Summary
Louisiana offers two theories of standing. Theory #1 goes like this: if it’s possible to obtain mifepristone by mail, then women in Louisiana will order mifepristone by mail from out-of-state providers, which inflicts what Louisiana refers to as a “sovereign injury” because abortion is illegal in Louisiana.
Louisiana’s claim on the merits—the thing that, according to Louisiana, the FDA did wrong—is that the FDA was insufficiently attentive to women’s safety when it jettisoned the in-person dispensing requirement. However, Louisiana does not actually want women to take the extra safety measure of picking up mifepristone from their providers. To the contrary, it wants women not to do this. It bans local hospitals from doing the very thing that, it contends, should be mandatory for safety purposes—in-person dispensing of mifepristone. Women could in principle drive to a state like Illinois to try to obtain mifepristone, but Louisiana is hoping that women will find this too burdensome and will instead carry the pregnancy to term.
Ironically, under the REMS statute, the FDA must periodically evaluate whether the elements of the REMS “assure safe use of the drug” and “are not unduly burdensome on patient access to the drug.” In a normal world, a plaintiff trying to force the FDA to impose a more stringent REMS requirement would be saying things like “the requirement will assure safe use of the drug and won’t be unduly burdensome.” But Louisiana is saying the exact opposite. It’s saying it doesn’t want “safe use of the drug” and is hoping it will be “unduly burdensome” for Louisiana women to drive to a different state to get the drug. Sure, there are lots of women in other states where abortion is legal who will be forced to take safety measures they don’t want or need, but from Louisiana’s perspective, that’s just collateral damage. In the Fifth Circuit, this argument wins.
Consider the situation from the perspective of a woman living in a state where abortion is legal. She wants to obtain mifepristone by mail or at the pharmacy, but, if the Fifth Circuit’s order goes into effect, she can’t. Instead, purportedly for purposes of protecting safety, she has to drive to a further-away building. But she doesn’t want this extra safety measure. Her doctor doesn’t recommend this extra safety measure. Her state—which, Dobbs claims, now gets to decide abortion policy—doesn’t support this extra safety measure. The FDA doesn’t think this extra safety measure is necessary. Yet she’s forced to take this extra safety measure, because Louisiana convinced the Fifth Circuit to mandate the safety measure nationwide so that Louisiana’s citizens also don’t take the safety measure.
Article III’s “case or controversy” requirement exists to guard against precisely this sort of vexatious litigation.

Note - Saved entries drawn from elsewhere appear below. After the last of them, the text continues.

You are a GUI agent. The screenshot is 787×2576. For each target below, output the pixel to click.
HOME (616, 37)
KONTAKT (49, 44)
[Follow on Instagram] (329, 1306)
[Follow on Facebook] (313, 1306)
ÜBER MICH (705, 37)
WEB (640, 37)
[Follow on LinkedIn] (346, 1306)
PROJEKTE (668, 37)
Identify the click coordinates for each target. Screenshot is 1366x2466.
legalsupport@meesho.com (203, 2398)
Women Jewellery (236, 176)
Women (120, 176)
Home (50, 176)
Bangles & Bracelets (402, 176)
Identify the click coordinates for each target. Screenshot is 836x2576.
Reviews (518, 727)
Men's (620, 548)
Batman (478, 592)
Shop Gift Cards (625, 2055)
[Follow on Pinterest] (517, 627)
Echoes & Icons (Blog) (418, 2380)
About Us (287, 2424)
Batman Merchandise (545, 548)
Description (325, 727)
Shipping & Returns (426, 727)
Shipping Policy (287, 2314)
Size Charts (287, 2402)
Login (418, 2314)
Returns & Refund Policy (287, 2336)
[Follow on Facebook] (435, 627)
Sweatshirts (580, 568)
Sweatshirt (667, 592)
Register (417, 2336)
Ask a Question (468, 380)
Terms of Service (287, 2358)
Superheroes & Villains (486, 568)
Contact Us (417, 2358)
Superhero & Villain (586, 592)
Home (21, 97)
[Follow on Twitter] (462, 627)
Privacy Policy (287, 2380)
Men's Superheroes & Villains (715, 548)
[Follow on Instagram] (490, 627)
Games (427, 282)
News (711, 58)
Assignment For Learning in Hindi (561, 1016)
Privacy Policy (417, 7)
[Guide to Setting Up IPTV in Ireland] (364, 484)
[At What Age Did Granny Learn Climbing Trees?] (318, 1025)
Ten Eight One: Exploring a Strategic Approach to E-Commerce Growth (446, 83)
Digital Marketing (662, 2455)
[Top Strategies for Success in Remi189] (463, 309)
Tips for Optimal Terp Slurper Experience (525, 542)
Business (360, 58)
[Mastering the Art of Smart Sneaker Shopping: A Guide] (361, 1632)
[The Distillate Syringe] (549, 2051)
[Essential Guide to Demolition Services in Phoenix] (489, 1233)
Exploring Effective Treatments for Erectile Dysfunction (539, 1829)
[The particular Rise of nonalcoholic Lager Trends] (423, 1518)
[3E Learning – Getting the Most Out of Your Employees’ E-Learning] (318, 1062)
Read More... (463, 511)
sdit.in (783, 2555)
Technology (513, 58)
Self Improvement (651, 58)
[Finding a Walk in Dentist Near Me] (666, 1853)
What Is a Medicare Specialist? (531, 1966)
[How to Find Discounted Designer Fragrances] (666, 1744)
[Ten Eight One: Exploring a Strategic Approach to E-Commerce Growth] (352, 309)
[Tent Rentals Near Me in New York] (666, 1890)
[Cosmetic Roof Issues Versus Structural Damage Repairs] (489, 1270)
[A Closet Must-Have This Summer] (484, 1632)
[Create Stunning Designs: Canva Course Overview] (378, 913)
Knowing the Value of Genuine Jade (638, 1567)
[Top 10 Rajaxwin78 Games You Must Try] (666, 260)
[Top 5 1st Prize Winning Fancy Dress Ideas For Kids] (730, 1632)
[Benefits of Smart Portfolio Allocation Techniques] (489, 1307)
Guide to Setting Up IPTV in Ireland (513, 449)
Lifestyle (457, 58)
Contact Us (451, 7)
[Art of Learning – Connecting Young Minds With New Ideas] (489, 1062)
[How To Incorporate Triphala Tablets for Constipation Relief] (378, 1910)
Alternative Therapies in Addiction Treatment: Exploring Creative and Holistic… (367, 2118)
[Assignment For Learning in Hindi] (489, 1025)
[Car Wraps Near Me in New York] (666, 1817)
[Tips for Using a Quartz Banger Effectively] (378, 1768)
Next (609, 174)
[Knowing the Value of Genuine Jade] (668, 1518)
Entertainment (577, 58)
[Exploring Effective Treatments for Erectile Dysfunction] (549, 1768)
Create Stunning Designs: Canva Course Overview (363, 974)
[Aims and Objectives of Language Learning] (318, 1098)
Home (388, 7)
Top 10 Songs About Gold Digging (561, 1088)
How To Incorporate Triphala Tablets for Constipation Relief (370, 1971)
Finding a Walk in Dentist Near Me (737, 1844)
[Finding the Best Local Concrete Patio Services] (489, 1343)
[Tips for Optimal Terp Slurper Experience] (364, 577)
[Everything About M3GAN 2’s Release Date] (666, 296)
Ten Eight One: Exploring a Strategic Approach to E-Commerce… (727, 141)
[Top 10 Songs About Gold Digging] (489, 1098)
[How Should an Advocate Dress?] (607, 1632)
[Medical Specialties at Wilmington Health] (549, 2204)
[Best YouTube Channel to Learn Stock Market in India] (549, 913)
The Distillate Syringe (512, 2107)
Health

In FDA v. Alliance for Hippocratic Medicine, a group of pro-life doctors brought a lawsuit seeking to ban all women in America from using mifepristone. Their theory of standing was that if mifepristone were banned, they wouldn’t face the risk of encountering women who had taken mifepristone in the emergency room. The Supreme Court rejected this theory. The Court explained that “FDA has not required the plaintiffs to do anything or to refrain from doing anything.” It observed that “the law has never permitted doctors to challenge the government’s loosening of general public safety requirements simply because more individuals might then show up at emergency rooms or in doctors’ offices with follow-on injuries.” If the plaintiffs’ theory were correct, the Supreme Court explained, absurd consequences would follow: “Police officers,” for example, “could sue to challenge a government decision to legalize certain activities that are associated with increased crime.”
[...]
The standing requirement is not a technicality. It is fundamental to the separation of powers. Justice Scalia’s classic article, “The Doctrine of Standing as an Essential Element of the Separation of Powers”—where he bemoans “the increasingly frequent administrative law cases in which the plaintiff is complaining of an agency’s unlawful failure to impose a requirement or prohibition upon someone else”—expresses the point far better than I ever could. Compressing the point into a couple of sentences: judges are unelected officials with extraordinary power to overturn the will of the political branches. That power is modulated by the requirement that courts must resolve bona fide cases or controversies. Allowing ideologically motivated litigants to use the judiciary to ram through regulations desired by neither the regulator nor the regulated inverts that constitutional design, converting judicial review from a check on governmental power into a mechanism for manufacturing it.